Replacement property acquired after return filed.
If you intend to acquire replacement property after you file your return for the year in which you have the gain, your statement should also state
that you are choosing to replace the property within the required replacement period.
You should then attach another statement to your return for the year in which you acquire the replacement property. This statement should contain
detailed information on the replacement property.
If you acquire part of your replacement property in one year and part in another year, you must make a statement for each year. The statement
should contain detailed information on the replacement property bought in that year.
Substituting replacement property.
Once you have acquired qualified replacement property that you designate as replacement property in a statement attached to your tax return, you
cannot later substitute other qualified replacement property. This is true even if you acquire the other property within the replacement period.
However, if you discover that the original replacement property was not qualified replacement property, you can (within the replacement period)
substitute the new qualified replacement property.
Amended return.
You must file an amended return (individuals use Form 1040X) for the tax year of the gain in either of the following situations.
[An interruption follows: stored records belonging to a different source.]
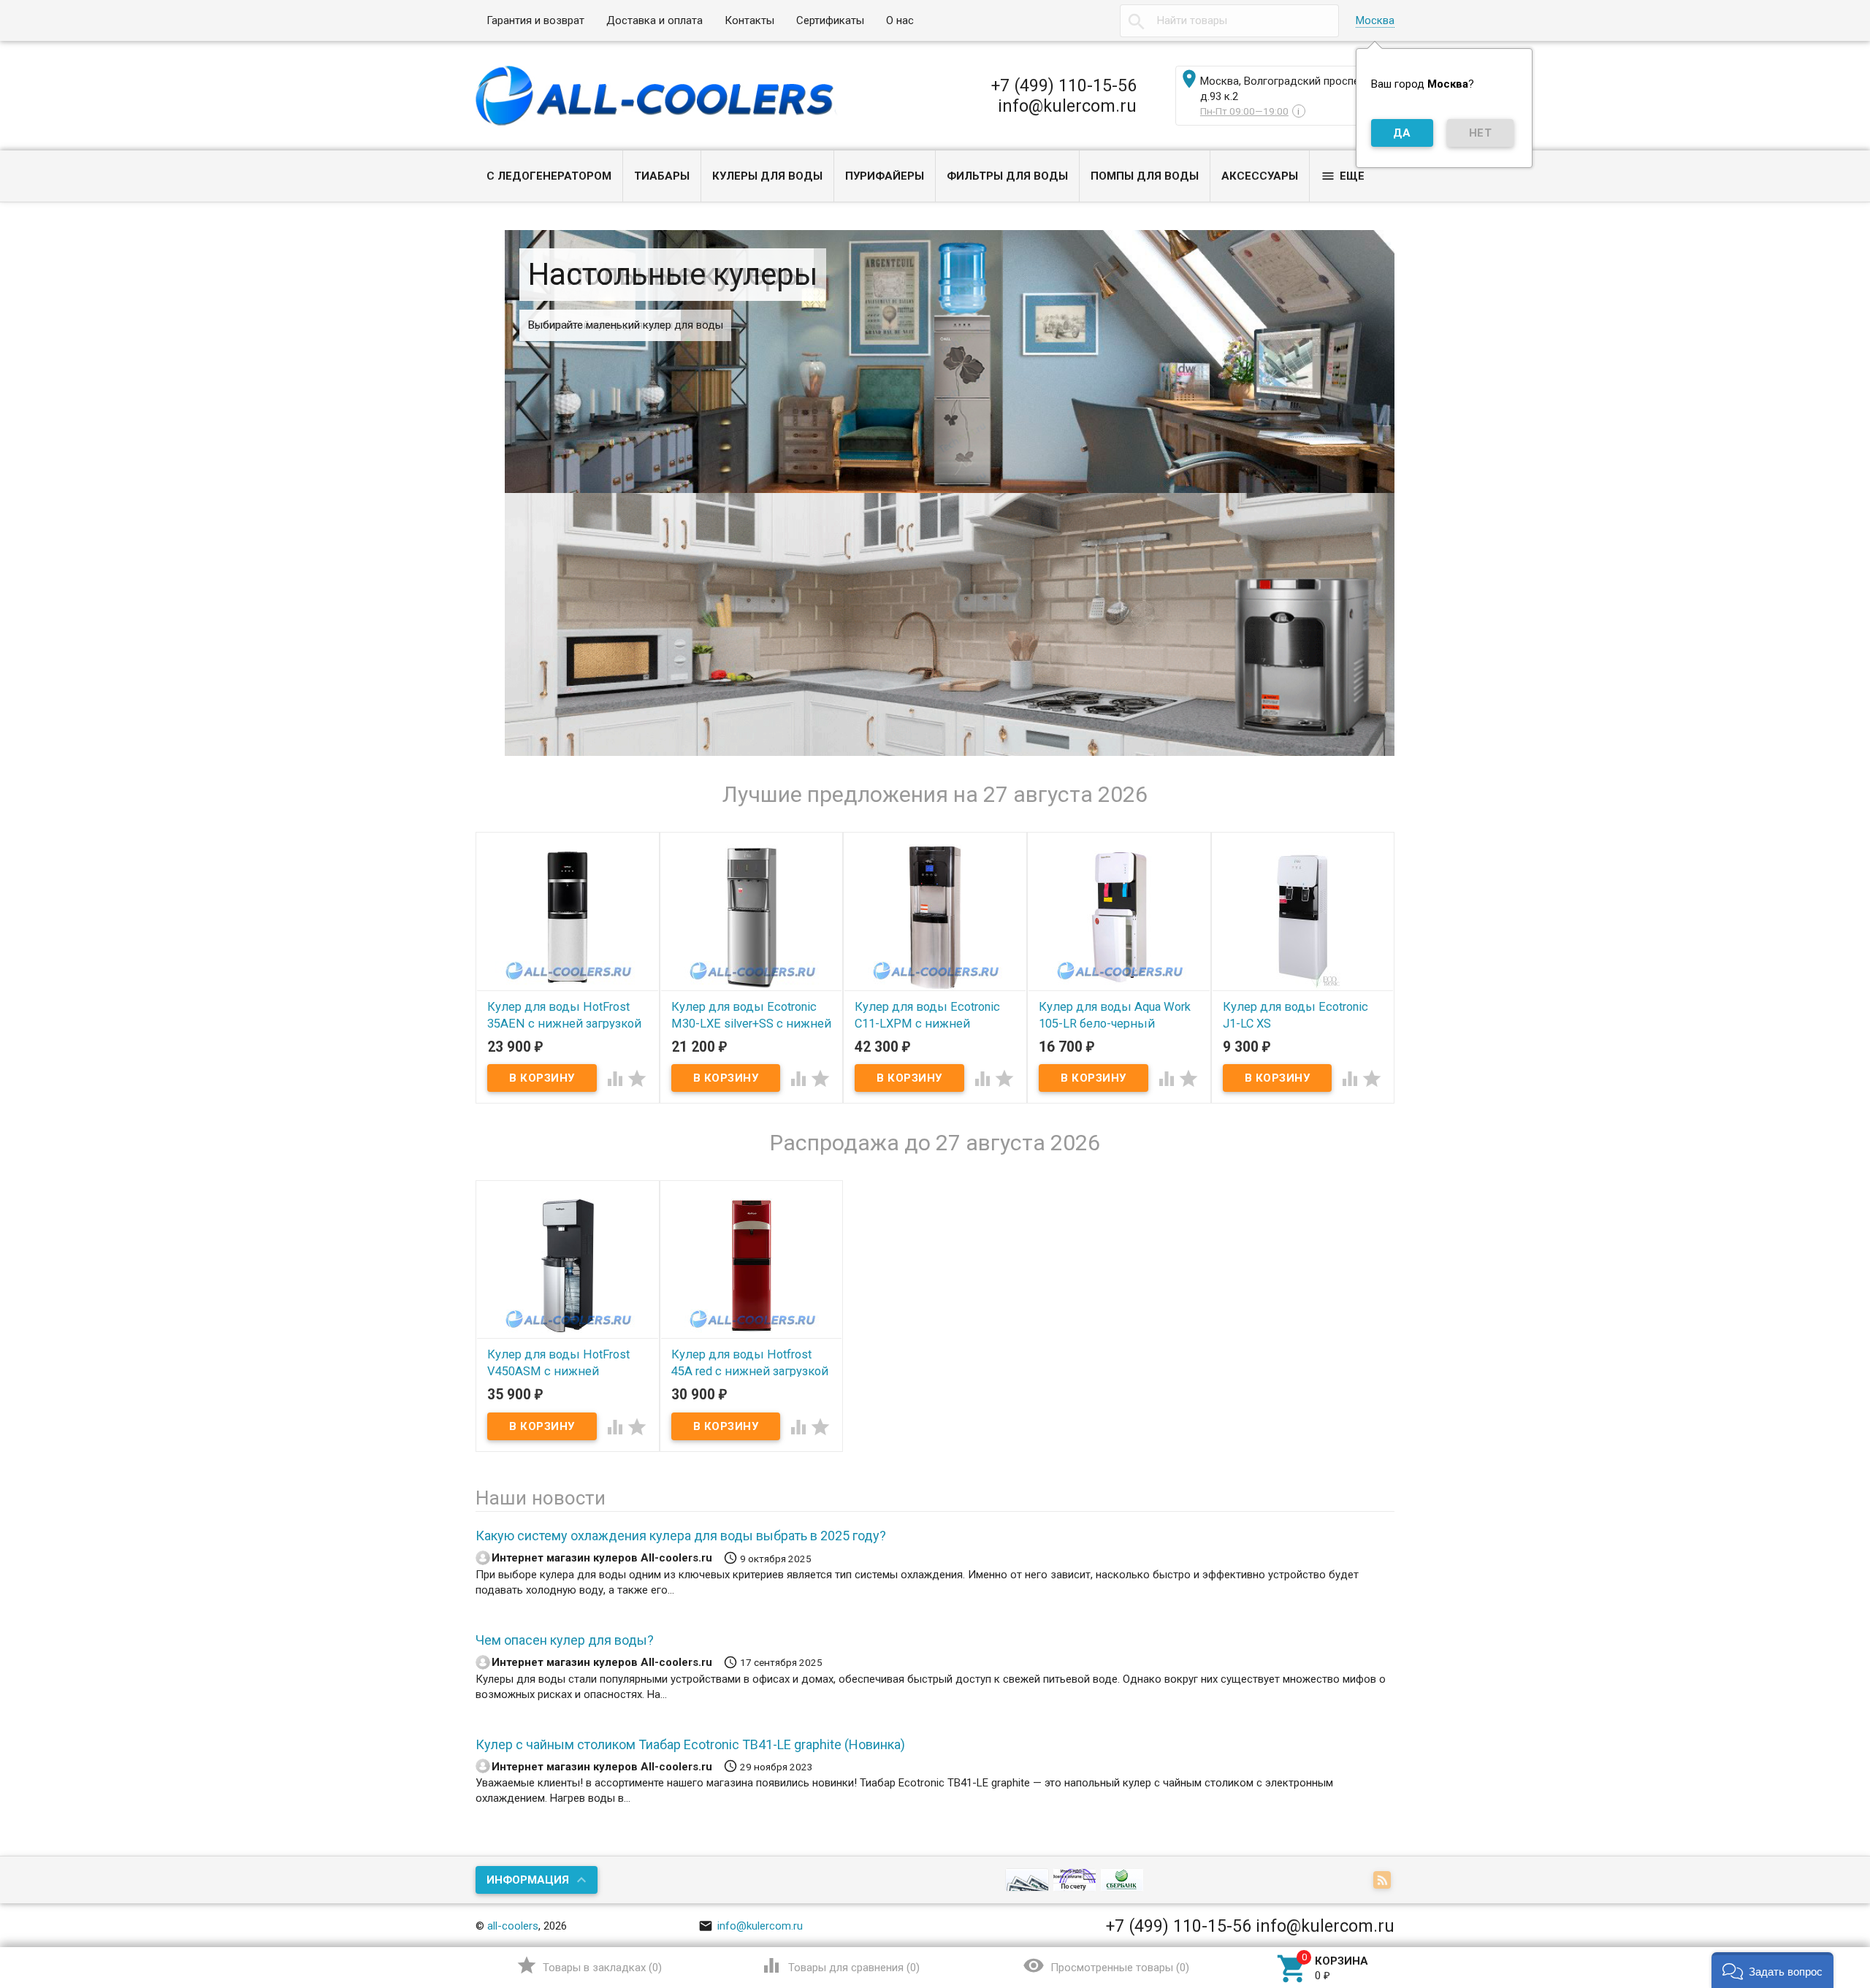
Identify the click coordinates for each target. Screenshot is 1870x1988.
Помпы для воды (1145, 176)
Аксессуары (1259, 176)
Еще (1343, 176)
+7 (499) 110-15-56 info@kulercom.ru (1064, 95)
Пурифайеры (884, 176)
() (589, 1965)
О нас (900, 20)
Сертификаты (830, 20)
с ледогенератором (548, 176)
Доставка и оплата (654, 20)
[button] (1772, 1970)
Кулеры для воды (767, 176)
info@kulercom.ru (750, 1925)
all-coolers (512, 1925)
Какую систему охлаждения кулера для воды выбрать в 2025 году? (681, 1535)
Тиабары (662, 176)
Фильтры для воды (1007, 176)
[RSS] (1383, 1881)
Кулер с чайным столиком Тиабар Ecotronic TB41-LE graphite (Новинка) (690, 1744)
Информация (527, 1879)
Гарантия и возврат (535, 20)
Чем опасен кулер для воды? (565, 1640)
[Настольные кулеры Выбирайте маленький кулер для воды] (949, 624)
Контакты (749, 20)
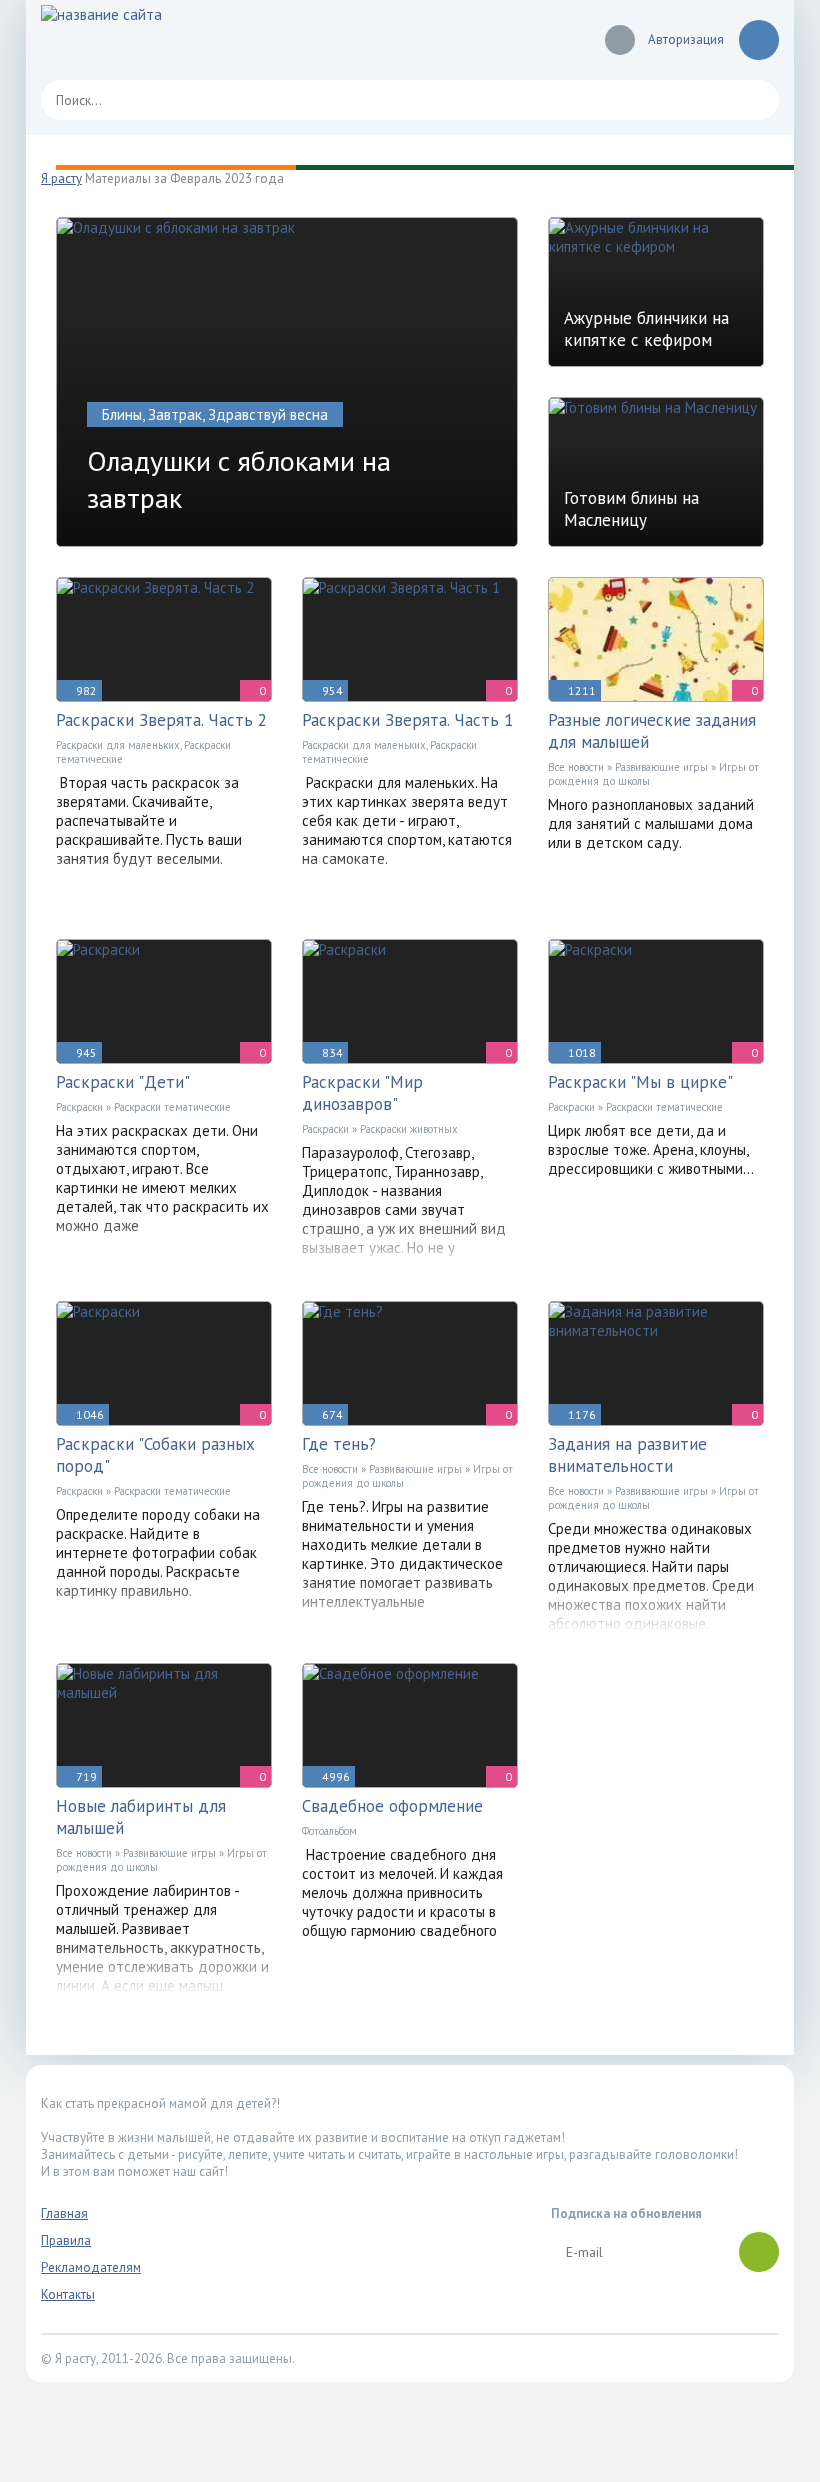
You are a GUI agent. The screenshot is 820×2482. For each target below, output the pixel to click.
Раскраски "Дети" (123, 1082)
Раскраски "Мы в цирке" (640, 1082)
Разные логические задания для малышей (652, 731)
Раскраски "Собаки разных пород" (155, 1455)
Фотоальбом (329, 1831)
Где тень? (339, 1444)
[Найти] (754, 100)
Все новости (576, 767)
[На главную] (161, 40)
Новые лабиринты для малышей (141, 1817)
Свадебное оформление (392, 1806)
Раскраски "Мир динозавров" (362, 1093)
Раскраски (79, 1107)
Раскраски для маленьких (118, 745)
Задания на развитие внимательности (627, 1455)
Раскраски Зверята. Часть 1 (407, 720)
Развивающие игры (661, 767)
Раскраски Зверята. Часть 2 (161, 720)
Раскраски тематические (172, 1107)
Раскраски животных (409, 1129)
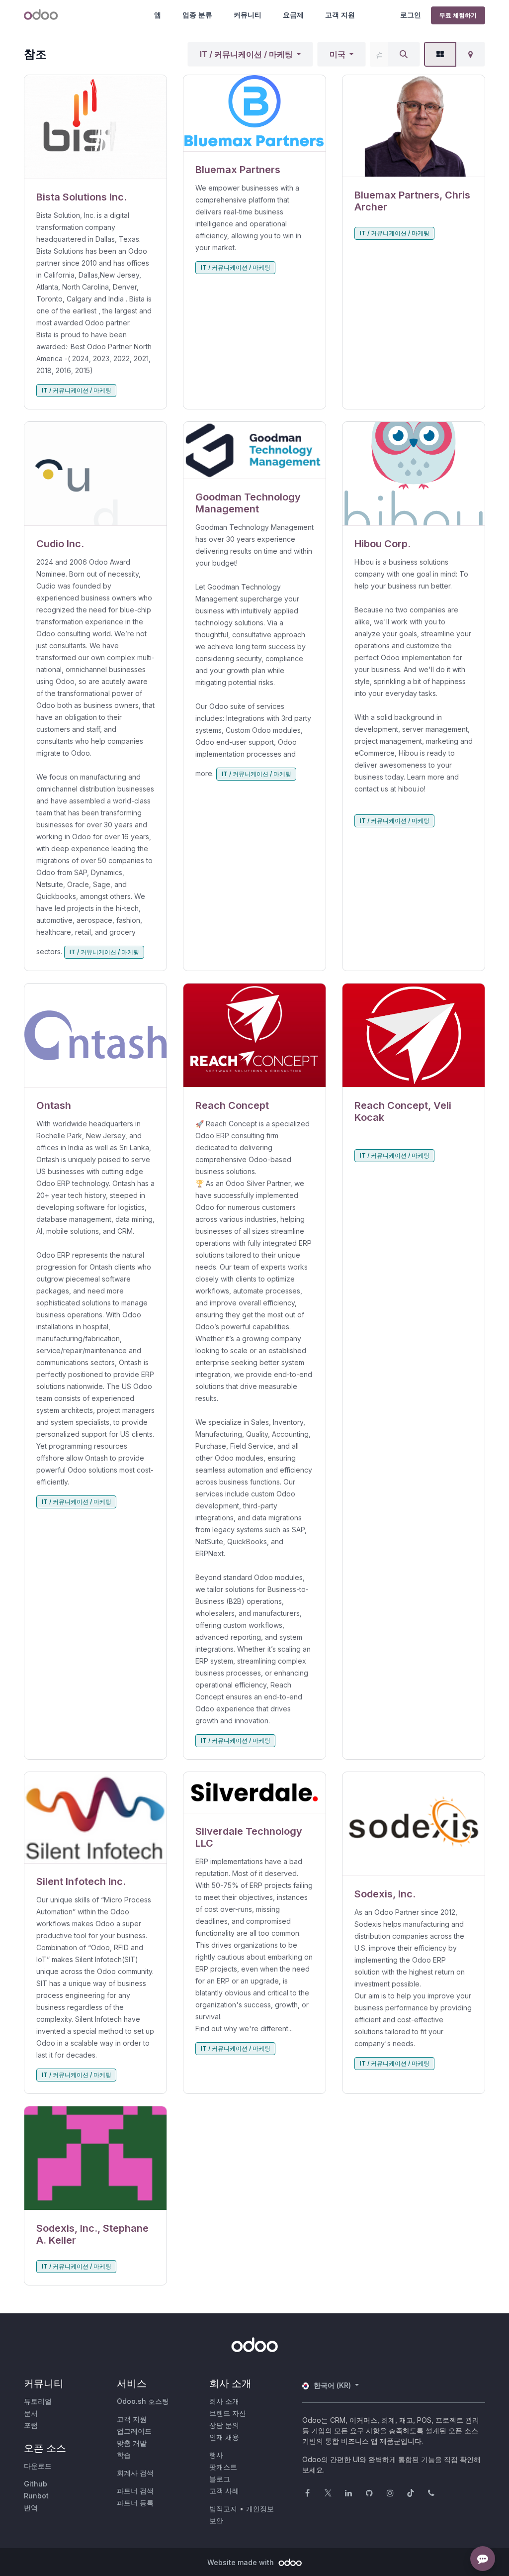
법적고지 (223, 2508)
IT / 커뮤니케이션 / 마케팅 (246, 54)
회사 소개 (224, 2401)
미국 (337, 54)
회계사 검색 (135, 2473)
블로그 (219, 2479)
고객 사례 (224, 2490)
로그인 (410, 14)
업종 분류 (197, 14)
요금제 (293, 14)
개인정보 (260, 2508)
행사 (216, 2455)
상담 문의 (224, 2425)
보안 (216, 2520)
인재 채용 (224, 2437)
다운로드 (38, 2466)
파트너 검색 (135, 2490)
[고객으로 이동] (95, 127)
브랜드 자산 (227, 2413)
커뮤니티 (247, 14)
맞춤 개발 (132, 2443)
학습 (124, 2455)
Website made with (241, 2562)
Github (35, 2483)
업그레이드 (134, 2431)
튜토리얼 (38, 2401)
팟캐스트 (223, 2467)
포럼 (31, 2425)
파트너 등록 (135, 2502)
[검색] (403, 54)
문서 (31, 2413)
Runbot (36, 2495)
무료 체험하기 (458, 15)
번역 (31, 2507)
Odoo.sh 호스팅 (143, 2401)
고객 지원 (340, 14)
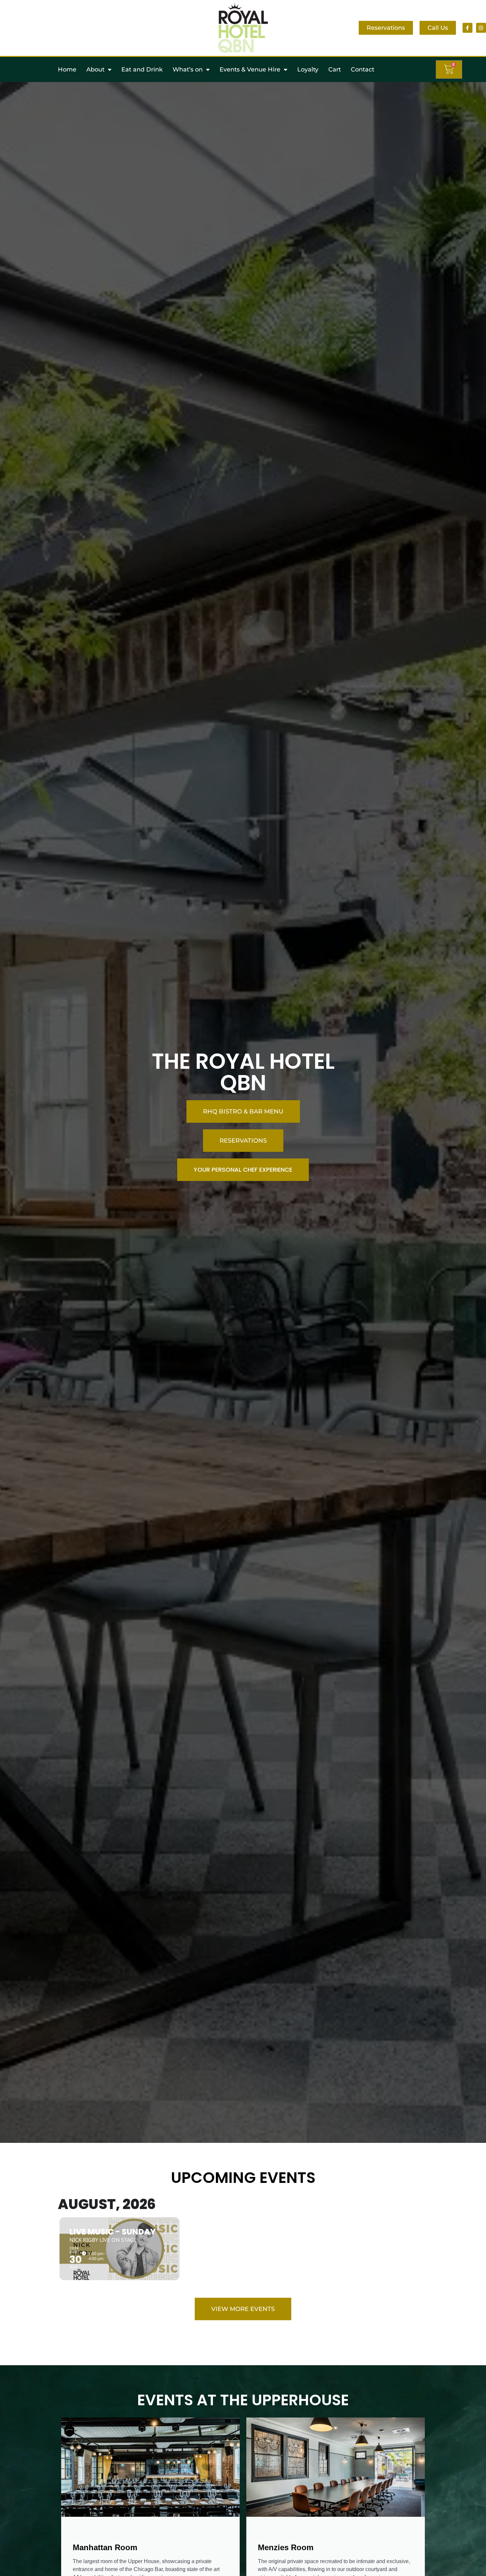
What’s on (188, 69)
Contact (362, 69)
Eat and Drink (142, 69)
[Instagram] (481, 28)
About (95, 69)
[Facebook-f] (467, 28)
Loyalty (307, 69)
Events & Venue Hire (250, 69)
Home (67, 69)
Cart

- You do not acquire replacement property within the required replacement period plus extensions. On this amended return, you must report the
gain and pay any additional tax due.
- You acquire replacement property within the required replacement period plus extensions, but at a cost less than the amount you receive for
the casualty or theft. On this amended return, you must report the portion of the gain that cannot be postponed and pay any additional tax due.
Three-year limit.
The period for assessing tax on any gain ends 3 years after the date you notify the director of the Internal Revenue Service for your area of any
of the following.
- You replaced the property.
- You do not intend to replace the property.
- You did not replace the property within the replacement period.
Changing your mind.
You can change your mind about whether to report or to postpone reporting your gain at any time before the end of the replacement period.
Example.
Your property was stolen last year. Your insurance company reimbursed you $10,000, of which $5,000 was a gain. You reported the $5,000 gain on your
return for last year (the year you realized the gain) and paid the tax due. This year you bought replacement property. Your replacement property cost
$9,000. Since you reinvested all but $1,000 of your reimbursement, you can now postpone reporting $4,000 ($5,000 - $1,000) of your gain.
To postpone reporting your gain, file an amended return for last year using Form 1040X. You should attach an explanation showing that you
previously reported the entire gain from the theft but you now want to report only the part of the gain ($1,000) equal to the part of the
reimbursement not spent for replacement property.